Stunning looks and sound! I don't think it gets any better than a Wren! I still think of a Wren I played maybe 30 years or so ago that was the best among about 2 dozen high end guitars. Congrats!


----------



## Lowlight (Jan 3, 2015)

*Concert model build*

What I can hear is tremendous note separation and articulation. I can only imagine what it sounds like up close and personal. Alex, you are going to get such pleasure bonding with this instrument. The backwood is stunning - a feast for the eyes. 

It must provide David with a real sense of joy to give birth to an instrument of such beauty that will bring sweet music into our lives.

Congrats to both Alex and David. It doesn't get much better than waiting for, then receiving and playing a finely crafted guitar. 

Stuart


----------



## Alex (Feb 11, 2006)

*Re: Concert model build*

Thx Guys - it is a fantastic guitar. I/m very much enjoying this acoustic.


----------



## Alex (Feb 11, 2006)

I had the Concert looked after by Dave Wren - shaved down the bridge to bring the action down a bit, and fresh strings will always do the trick as well. As much as it was a great guitar prior to the work done, it is mind boggling superb now.

Dave indicated that the project with Manzer and other luthiers is moving along and there will be an exhibit at the McMichael gallery in 2017 and also a documentary. Should be quite interesting.


----------



## Steve6D (May 9, 2016)

Dave is an absolute master. One day, I'll own one.

Tell my old friend I say hi the next time you speak with him!


----------



## High/Deaf (Aug 19, 2009)

I'm just getting into the world of high end acoustics (thanks Paul at Bluedog ) but this is another level. What a stunning guitar - and a great string showing the build. 

One like button is just not enough for this (most of Alex's guitars, actually). Again, just stunning.


----------



## Steve6D (May 9, 2016)

High/Deaf said:


> I'm just getting into the world of high end acoustics (thanks Paul at Bluedog ) but this is another level. What a stunning guitar - and a great string showing the build.
> 
> One like button is just not enough for this (most of Alex's guitars, actually). Again, just stunning.


I asked David once what I could expect to spend on one of his guitars. I was surprised at how relatively low it was...


----------



## Alex (Feb 11, 2006)

Steve6D said:


> I asked David once what I could expect to spend on one of his guitars. I was surprised at how relatively low it was...


yes, the base price is low (and when factoring the current US/CDN cross rate, vey low). His book is full though and not sure if he will add customers to his waiting list.


----------



## Steve6D (May 9, 2016)

Alex said:


> yes, the base price is low (and when factoring the current US/CDN cross rate, vey low). His book is full though and not sure if he will add customers to his waiting list.


A good friend of mine, who used to own the top indy Taylor dealer in Canada, waited two years for his Wren.

I don't really buy guitars anymore but, if and when I do, it'll be one of David's...


----------



## Alex (Feb 11, 2006)

Steve6D said:


> A good friend of mine, who used to own the top indy Taylor dealer in Canada, waited two years for his Wren.
> 
> I don't really buy guitars anymore but, if and when I do, it'll be one of David's...


It was 2 years for me as well but now there is waiting list to get on the 2 year track.


----------



## Steve6D (May 9, 2016)

Alex said:


> It was 2 years for me as well but now there is waiting list to get on the 2 year track.


LOL!

I have no doubt it would be worth the wait, though...


----------



## Guyfrets (Aug 20, 2012)

Alex said:


> Picked up the guitar, fantastic to say the least. Over the next few months it will open up and get even better. Here's a video of the build.


Great guitar, terrific video. Congratulations!


----------
##############################
What is being asked: Copy the forum thread between "I had the Concert" and "I'll own one.", inclusive, swapping each "Dave" for "David".

Extracted records:
##############################
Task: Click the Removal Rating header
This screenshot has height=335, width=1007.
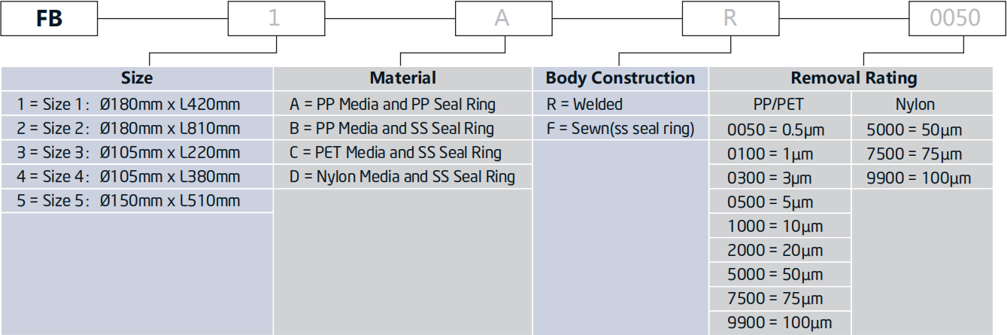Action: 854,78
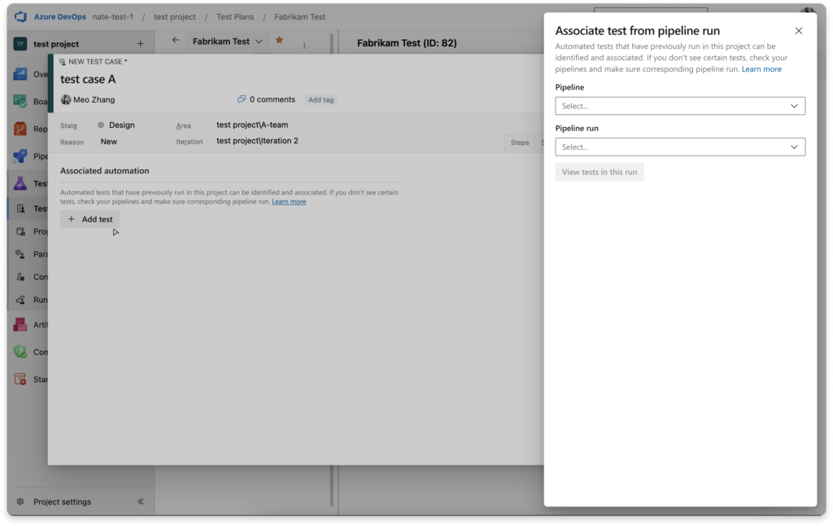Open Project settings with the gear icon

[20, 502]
##############################
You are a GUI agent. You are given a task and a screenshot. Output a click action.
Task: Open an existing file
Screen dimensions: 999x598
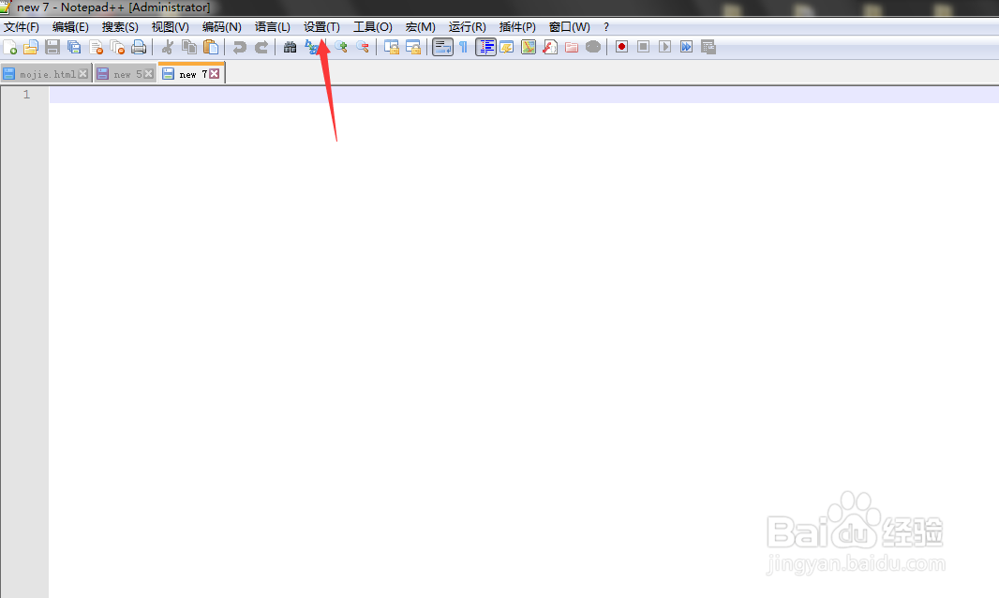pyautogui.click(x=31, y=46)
##############################
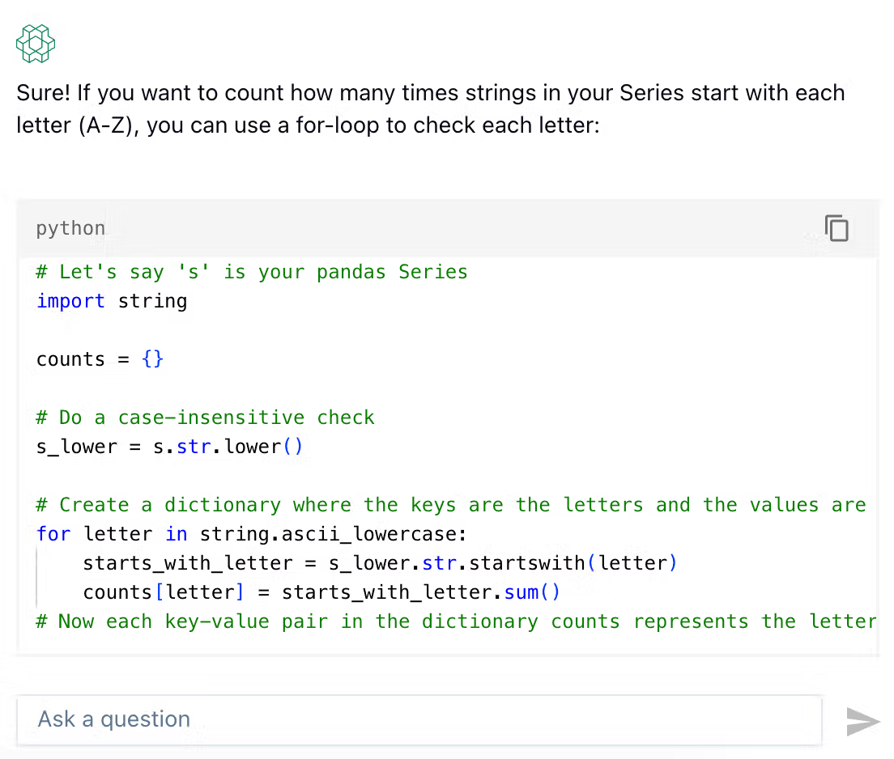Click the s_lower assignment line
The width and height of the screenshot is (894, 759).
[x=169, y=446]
##############################
Solution to this exercise:
I had the Concert looked after by David Wren - shaved down the bridge to bring the action down a bit, and fresh strings will always do the trick as well. As much as it was a great guitar prior to the work done, it is mind boggling superb now.

David indicated that the project with Manzer and other luthiers is moving along and there will be an exhibit at the McMichael gallery in 2017 and also a documentary. Should be quite interesting.


----------



## Steve6D (May 9, 2016)

David is an absolute master. One day, I'll own one.